Los Hoenikker tenían tan olvidados sus recuerdos del incidente que les resultaba difícil facilitarme incluso ese detalle fundamental.

—No fue Newt —dijo finalmente Angela—. De eso estoy segura.

—O fuiste tú o fui yo —reflexionó Frank tras mucho cavilar.

—Tú sacaste los tres tarros de Mason del estante de la cocina —dijo Angela—. Hasta el día siguiente no conseguimos los tres termos.

—Exacto —confirmó Frank—, y entonces tú cogiste un punzón de picar hielo y picaste el
hielo-nueve
de la cacerola.

—Exacto —dijo Angela—. Eso hice, y entonces alguien trajo del baño unas pinzas.

Newt levantó su manita.

—Fui yo.

Angela y Newt se quedaron asombrados al recordar lo emprendedor que había sido el pequeño Newt.

—Fui yo quien recogió los pedacitos y los puso en los tarros de Mason —refirió Newt, sin molestarse en ocultar lo orgulloso que debió sentirse.

—¿Y qué hicisteis con el perro? —pregunté ya abatido.

—Lo metimos en el horno —me dijo Frank—. Era lo único que se podía hacer.

«¡Ay, la historia! —escribe Bokonon—. ¡Leer y llorar!»

114
Cuando sentí la bala entrar en mi corazón

De modo que una vez más volví a subir la escalera de caracol de mi torre y una vez más llegué a la almena más alta de mi castillo, y una vez más volví a contemplar a mis invitados, a mis criados, a mi acantilado y a mi templado mar.

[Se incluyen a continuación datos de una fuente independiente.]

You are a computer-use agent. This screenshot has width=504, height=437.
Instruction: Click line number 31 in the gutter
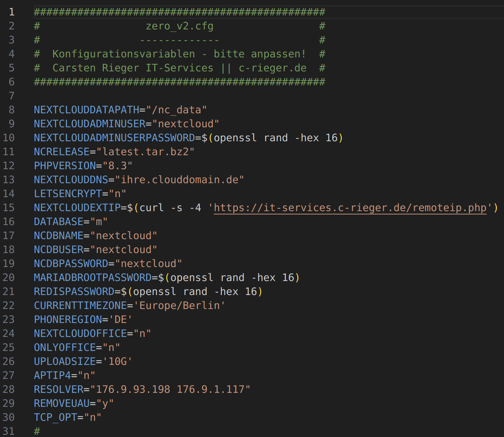click(9, 431)
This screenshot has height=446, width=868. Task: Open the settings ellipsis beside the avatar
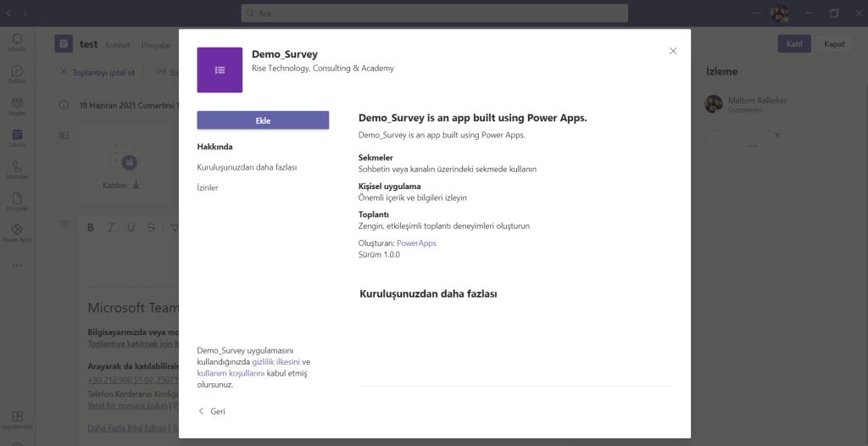[757, 14]
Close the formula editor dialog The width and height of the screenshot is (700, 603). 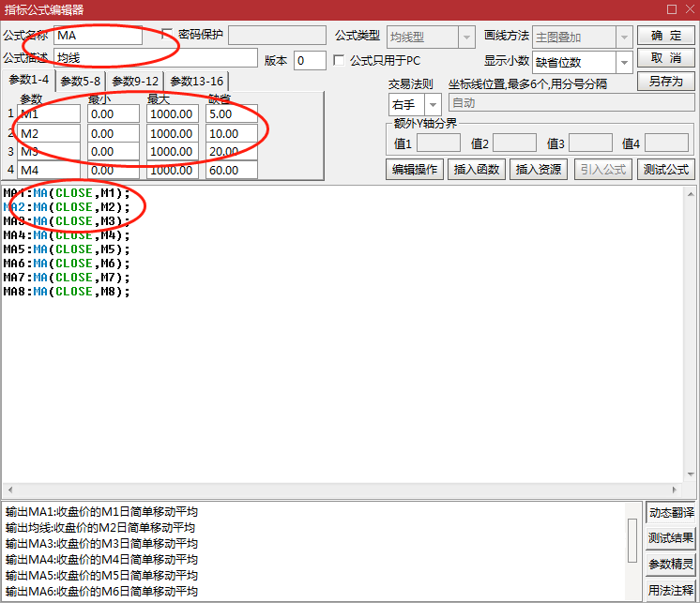690,9
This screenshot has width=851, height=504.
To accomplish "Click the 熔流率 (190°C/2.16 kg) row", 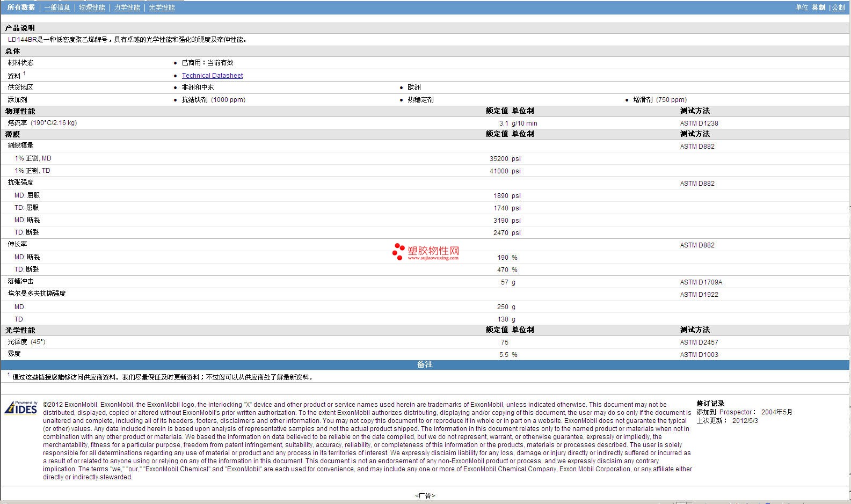I will (x=42, y=123).
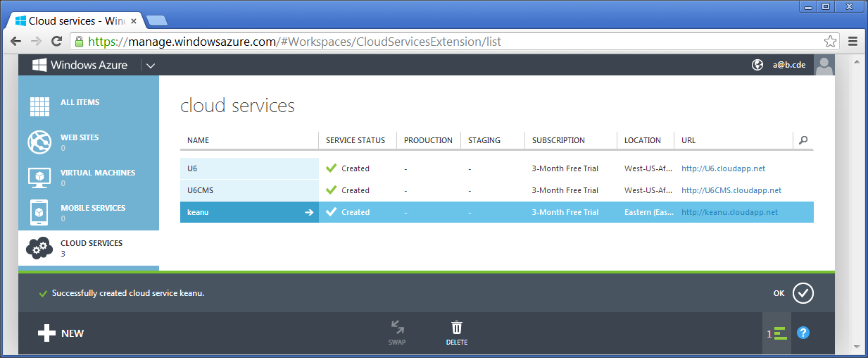This screenshot has width=868, height=358.
Task: Click the browser address bar
Action: 451,42
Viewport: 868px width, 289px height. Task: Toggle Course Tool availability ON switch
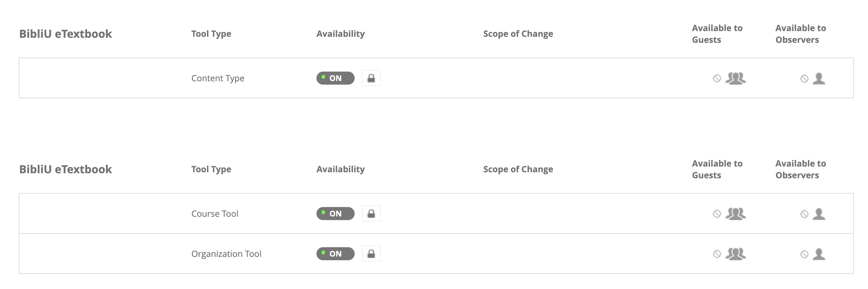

Los Hoenikker estaban conmigo. Habíamos cerrado con llave la puerta de «papá» y habíamos hecho correr el rumor entre el servicio de que «papá» se sentía mucho mejor.

Fuera, cerca del gancho, unos soldados levantaban una pira funeraria, pero no sabían para qué era la pira.

Aquel día había muchos, muchos secretos.

Tela, tela, tela.

Pensé que los actos debían empezar igualmente, y le dije a Frank que le insinuara al embajador que pronunciara ya su discurso.

El embajador Minton se dirigió al parapeto orientado al mar, con la corona de flores aún metida en la caja, y pronunció un discurso asombroso en honor a los Cien Mártires caídos por la Democracia. Dignificó a los muertos, a su país, y dignificó las vidas inmoladas diciendo «Cien Mártires caídos por la Democracia» en el dialecto de la isla. El fragmento en dialecto sonó gracioso y fluido en sus labios.